I’ve been doing some presentations on 
classroom interaction and thinking yet again about how we could do 
better with our questions — the ones we ask in class or online.  Good 
questions make students think, they encourage participation and I think 
they improve the caliber of the answers students give and the questions 
they ask.  To achieve those worthwhile outcomes more regularly, I’d like
 to recommend three actions that have the potential to improve our 
questioning.
1. Prepare Questions – For most of my teaching 
career, I never planned the questions I would ask.  I spent lots of time
 preparing the content; making sure it was current, getting it 
organized,  finding examples, working through explanations, relating 
what I shared in class to content in the book, but I never prepared 
questions.  I just asked whatever came to me at the moment.  Not 
surprisingly, I asked a mixed bag of questions—some stimulating and 
provocative; some mundane and not especially clear.  When a question was
 unclear (I could tell—nobody answered and lots of people looked 
confused),  I rephrased it and in the process I usually ended up asking a
 different question, which only increased the confusion.
It was an article by Bill Welty (it’s a classic piece on discussion 
that I still reference regularly) that motivated me to try going to 
class with some prepared questions and it made a world of difference.  
When you write out a question, you can make it clearer … not just the 
wording, but clearer conceptually.  Is it the question that needs to be asked?  When is the best time to ask it?  I can list more reasons why preparing questions is such a good idea, but I think if you try it, you’ll be persuaded.   
2. Play with Questions –  Sometimes we forget when 
questions are most powerful, when they best engage students, and when 
they are at their thought provoking best. It’s in that space between the
 question and the answer.  As soon as the question is answered, it loses
 most of its power to engage students.  Yes, some students continue to 
think, especially if the question is intriguing, but given students’ 
propensity for answers, once they hear one and the teacher says it’s 
correct, most of them stop thinking about the question.
Playing with the question means leaving it unanswered for a while and
 using some strategies that encourage students to think about it.  The 
question might appear on a PowerPoint slide or written on the board.  
Students might be encouraged to write the question in their notes.  They
 might be given a bit of time to write some ideas or discuss potential 
responses with another student.  The teacher might collect several 
different answers, discussing their various merits and detriments before
 designating a right one.  Maybe the question appears at the beginning 
of the period but isn’t answered until the session is almost over.  
Maybe an answered question returns on a subsequent day when more 
information and greater understanding enables a better answer.
3. Preserve Good Questions –  Good questions can be 
kept.

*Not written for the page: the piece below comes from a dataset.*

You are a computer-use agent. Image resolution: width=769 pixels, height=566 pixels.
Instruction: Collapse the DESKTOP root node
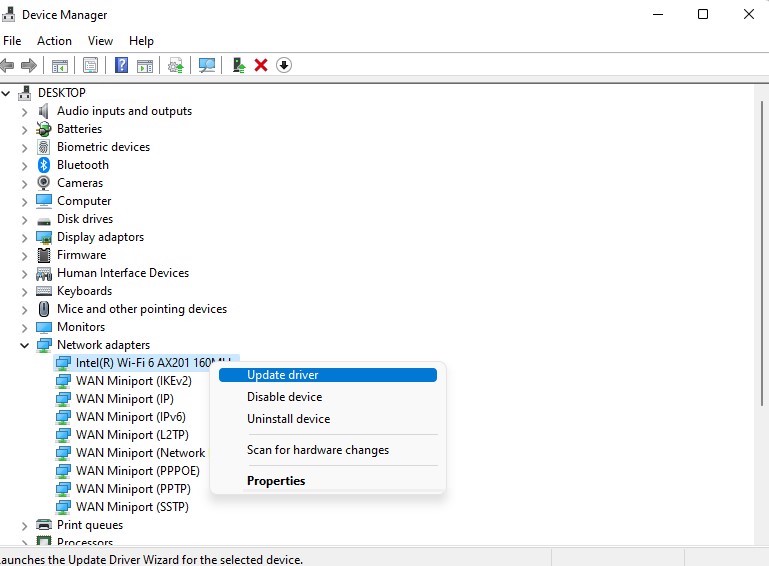7,93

They can be asked in a subsequent class, perhaps revised or 
refocused so that they accomplish the good question goals even more 
effectively.   Sometimes I jotted a few notes about the answers students
 offered and discovered that helped me revise the question and content 
surrounding it. 
Occasionally a student asks a really good question and there are 
reasons to save those as well.  When you solicit questions and there 
aren’t any, but you think there should be, you might be able to start 
the process this way,  “While you are thinking of questions, let me 
share one a student in a previous class asked about this.”  The teacher I
 first saw doing this also oohed and ahhed a bit about the question and 
using student questions this way demonstrated how he remembered and 
valued what students ask.
We should be working on our questioning techniques, but not just 
because our questions are more effective when skillfully used.  We need 
to ask good questions so that students see the importance of 
questions—how they make us think and help us learn. Eventually students 
may start asking better questions themselves, including ones we can’t 
answer. And those are the best questions of all. 
Reference: Welty, W. M.  “Discussion Method Teaching:  How to Make it Work.”  Change, July-August 1989, pp. 40-49.